Functional programming for real world applications: monitoring and control of the UniBoard using Erlang

Harro Verkouter (Joint Institute for VLBI in Europe)


The Erlang programming language has been around for over twenty years. It is a functional language with several useful features not generally found in others. Transparent and lock-free multi-core as well as multi-machine concurrency, fault tolerance, binary data encoding and decoding, hot code swapping and good support for I/O to allow communication with other systems are amongst its main features.

This is in direct contrast with other functional languages. Erlang's I/O model closely resembles procedural languages by allowing the Erlang runtime to be impure in this restricted subsystem, outside the user's control. User code remains pure: statements have no side effects, which allows for lock-free multi-processing.

Erlang has been designed from the start to be fault tolerant. Its designers realised this by providing an infrastructure which allows a system to recover from unexpected events by automatically restarting, or, in case of hardware failures, migrating services on-the-fly to redundant hardware.

The Joint Institute for VLBI in Europe (JIVE) is leading an international project called the UniBoard, that has designed and produced a generic, high-performance, FPGA-based computing platform for radio astronomy. The development at JIVE of a VLBI correlator based on this board is currently ongoing.

Each board is fitted with eight state-of-the-art FPGAs delivering in total 0.5 TFLOPS of processing power and 320Gbps aggregate I/O capacity. Each FPGA of each UniBoard can be controlled via its ethernet link. Multiple data sources send radio astronomical data to the UniBoard for processing. These nodes must also be controlled.

——

• [PROBLEM REQUIREMENTS] From the Erlang and UniBoard passage, write out the part that opens with the words containing "Functional programming for" and closes with "its main features.", replacing "hot code swapping" with "live code updates". The data that comes next is separate material and has no connection to the Erlang and UniBoard passage.

• [RAW DATA]
——

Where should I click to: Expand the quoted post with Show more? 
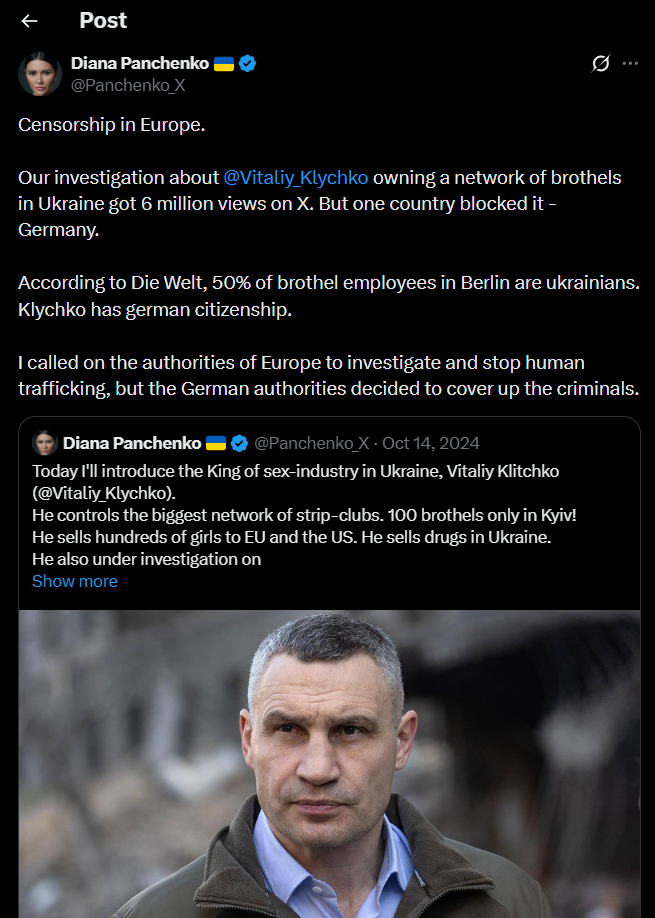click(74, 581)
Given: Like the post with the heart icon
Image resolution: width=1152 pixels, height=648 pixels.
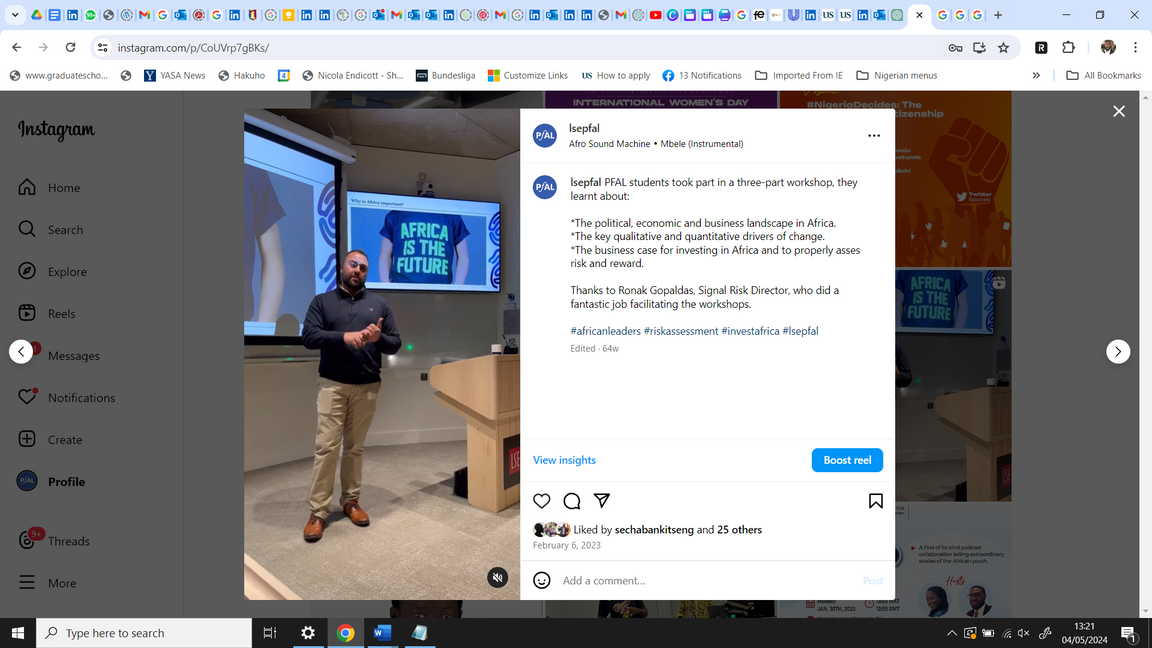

——

• [REPLY TO THE TASK]
Functional programming for real world applications: monitoring and control of the UniBoard using Erlang

Harro Verkouter (Joint Institute for VLBI in Europe)


The Erlang programming language has been around for over twenty years. It is a functional language with several useful features not generally found in others. Transparent and lock-free multi-core as well as multi-machine concurrency, fault tolerance, binary data encoding and decoding, live code updates and good support for I/O to allow communication with other systems are amongst its main features.